Problem requirements: Before working through the data, rewrite the Houston tax zone post from "Amounting to something" up to and including "to the area itself.", substituting "Reliant Park" for "NRG Park".

Passage shown:
☆ ☆ ☆ ☆ ☆ ☆ ☆

Monday, July 21, 2014

Houston Leadership Vacuum: Worsening the coming fiscal apocalypse.

For a group that keeps reminding us that Houston's fiscal doom is nigh, Houston's City Council and Mayor Parker sure aren't governing like it.

Super TIRZ will be City's largest Economic Development Zone. Katherine Driessen, HoustonChronicle.com($)
(You know the drill by now, pay-wall, very small quote, go read the entire piece if you can)

Amounting to something of a super TIRZ, the "Greater Houston Zone" spans more than 7,000 non-contiguous acres of two distinct areas: The business-heavy eastern tip of downtown's central business district and an infrastructure-deprived area to the south, near NRG Park, bounded roughly by Old Spanish Trail, Almeda Genoa, Highway 288 and Main Street.

In summary, this is a HUGE area from which the city derives a LOT of tax money.

And therein lies the problem.  Now, with this passage, in a time of explosive growth within the City the tax revenues are "capped" at existing levels while any growth is going to be automatically shunted into "infrastructure improvements and projects and economic development projects" limited to the area itself.

What this means is that there are going to be LESS money in the future to pay-off Houston's ballooning pension obligations and debt, that there will be LESS money in the general fund to address infrastructure maintenance for the rest of the city.  There will be LESS money to pay for staff, workers and all of the things that Mayor Parker has said we need and which makes it a requirement for Houston to either make (In Parker's view) either draconian cuts or pass a referendum which removes the revenue cap and allows for massive tax increases at the mayor's discretion.

To quote Ed Emmett, this is a "silly" plan given the financial restrictions under which the city currently finds itself.

A larger problem is that the leadership vacuum in Houston is all-encompassing and growing. Right now there are 3, maybe 4 Councilmembers who seem to have an understanding of how dire these things are going to be and that's it.  The Mayor is fiddling while Houston burns money and her only strategy seems to be whining that this has been unfairly foisted on her despite evidence that she was a key architect in it's design.

In other words, this mess is a place.  A place called Houston which is filled with many smart people, none of whom seem to choose careers in City government.

☆ ☆ ☆ ☆ ☆ ☆ ☆

Dataset section:

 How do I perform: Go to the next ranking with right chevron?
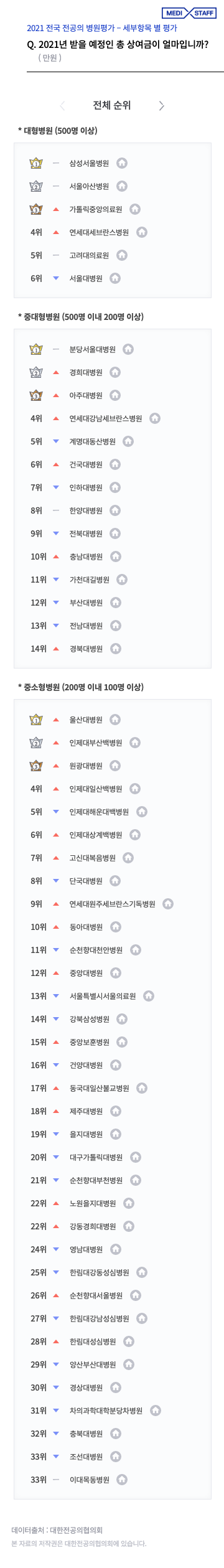click(162, 106)

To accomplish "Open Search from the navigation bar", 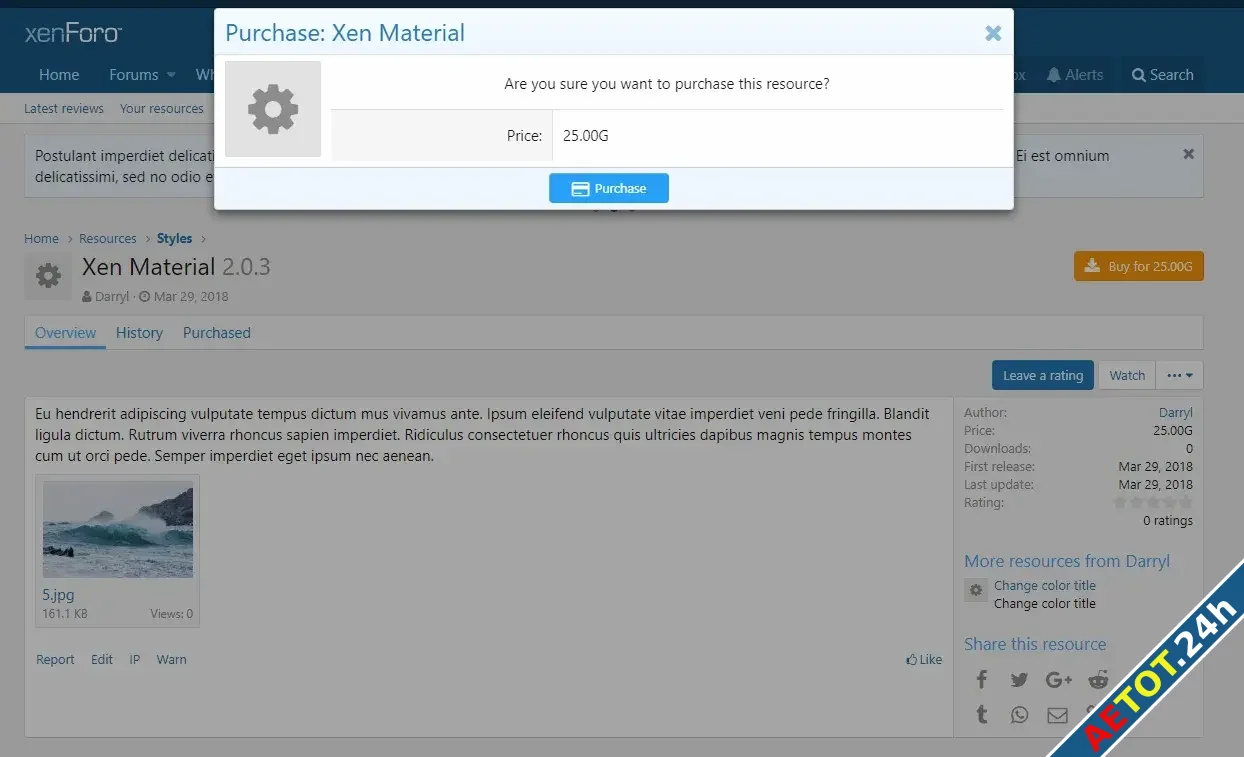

☆ ☆ ☆ ☆ ☆ ☆ ☆

The completed task:
Amounting to something of a super TIRZ, the "Greater Houston Zone" spans more than 7,000 non-contiguous acres of two distinct areas: The business-heavy eastern tip of downtown's central business district and an infrastructure-deprived area to the south, near Reliant Park, bounded roughly by Old Spanish Trail, Almeda Genoa, Highway 288 and Main Street.

In summary, this is a HUGE area from which the city derives a LOT of tax money.

And therein lies the problem.  Now, with this passage, in a time of explosive growth within the City the tax revenues are "capped" at existing levels while any growth is going to be automatically shunted into "infrastructure improvements and projects and economic development projects" limited to the area itself.